On 09/11/16 18:59, Don Dutile wrote:
> On 11/09/2016 12:03 PM, Will Deacon wrote:
>> On Tue, Nov 08, 2016 at 09:52:33PM -0500, Don Dutile wrote:
>>> On 11/08/2016 06:35 PM, Alex Williamson wrote:
>>>> On Tue, 8 Nov 2016 21:29:22 +0100
>>>> Christoffer Dall <christoffer.dall@xxxxxxxxxx> wrote:
>>>>> Is my understanding correct, that you need to tell userspace about the
>>>>> location of the doorbell (in the IOVA space) in case (2), because even
>>>>> though the configuration of the device is handled by the (host) kernel
>>>>> through trapping of the BARs, we have to avoid the VFIO user
>>>>> programming
>>>>> the device to create other DMA transactions to this particular
>>>>> address,
>>>>> since that will obviously conflict and either not produce the desired
>>>>> DMA transactions or result in unintended weird interrupts?
>>
>> Yes, that's the crux of the issue.
>>
>>>> Correct, if the MSI doorbell IOVA range overlaps RAM in the VM, then
>>>> it's potentially a DMA target and we'll get bogus data on DMA read from
>>>> the device, and lose data and potentially trigger spurious
>>>> interrupts on
>>>> DMA write from the device. Thanks,
>>>>
>>> That's b/c the MSI doorbells are not positioned *above* the SMMU, i.e.,
>>> they address match before the SMMU checks are done. if
>>> all DMA addrs had to go through SMMU first, then the DMA access could
>>> be ignored/rejected.
>>
>> That's actually not true :( The SMMU can't generally distinguish
>> between MSI
>> writes and DMA writes, so it would just see a write transaction to the
>> doorbell address, regardless of how it was generated by the endpoint.
>>
>> Will
>>
> So, we have real systems where MSI doorbells are placed at the same IOVA
> that could have memory for a guest, but not at the same IOVA as memory
> on real hw ?

MSI doorbells integral to PCIe root complexes (and thus untranslatable)
typically have a programmable address, so could be anywhere. In the more
general category of "special hardware addresses", QEMU's default ARM
guest memory map puts RAM starting at 0x40000000; on the ARM Juno
platform, that happens to be where PCI config space starts; as Juno's
PCIe doesn't support ACS, peer-to-peer or anything clever, if you assign
the PCI bus to a guest (all of it, given the lack of ACS), the root
complex just sees the guest's attempts to DMA to "memory" as the device
attempting to access config space and aborts them.

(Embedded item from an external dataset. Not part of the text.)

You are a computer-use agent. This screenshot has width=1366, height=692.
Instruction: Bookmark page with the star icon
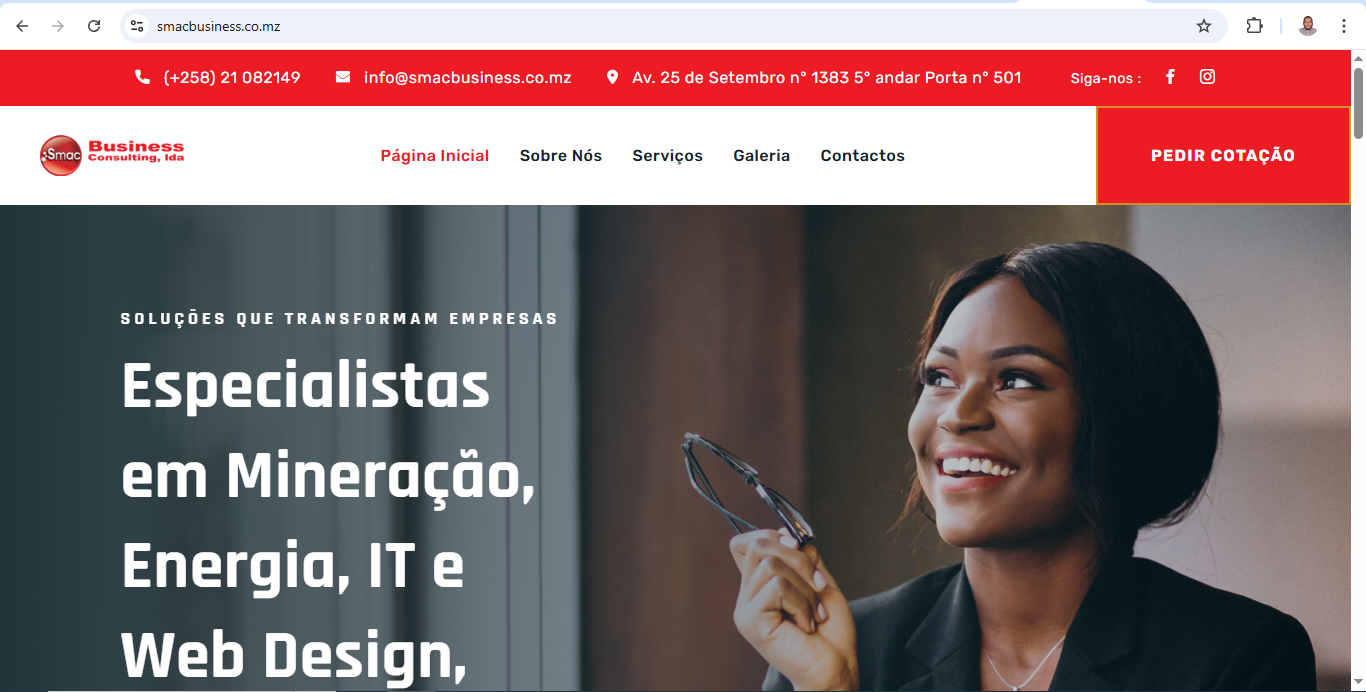pyautogui.click(x=1204, y=26)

> How are memory holes passed to SMMU so it doesn't have this issue for
> bare-metal
> (assign an IOVA that overlaps an MSI doorbell address)?

When we *are* in full control of the IOVA space, we just carve out what
we can find as best we can - see iova_reserve_pci_windows() in
dma-iommu.c, which isn't really all that different to what x86 does
(e.g. init_reserved_iova_ranges() in amd-iommu.c). Note that we don't
actually have any way currently to discover upstream MSI doorbells
(ponder dw_pcie_msi_init() in pcie-designware.c for an example of the
problem) - the specific MSI support we have in DMA ops at the moment
only covers GICv2m or GICv3 ITS downstream of translation, but
fortunately that's the typical relevant use-case on current platforms.

Robin.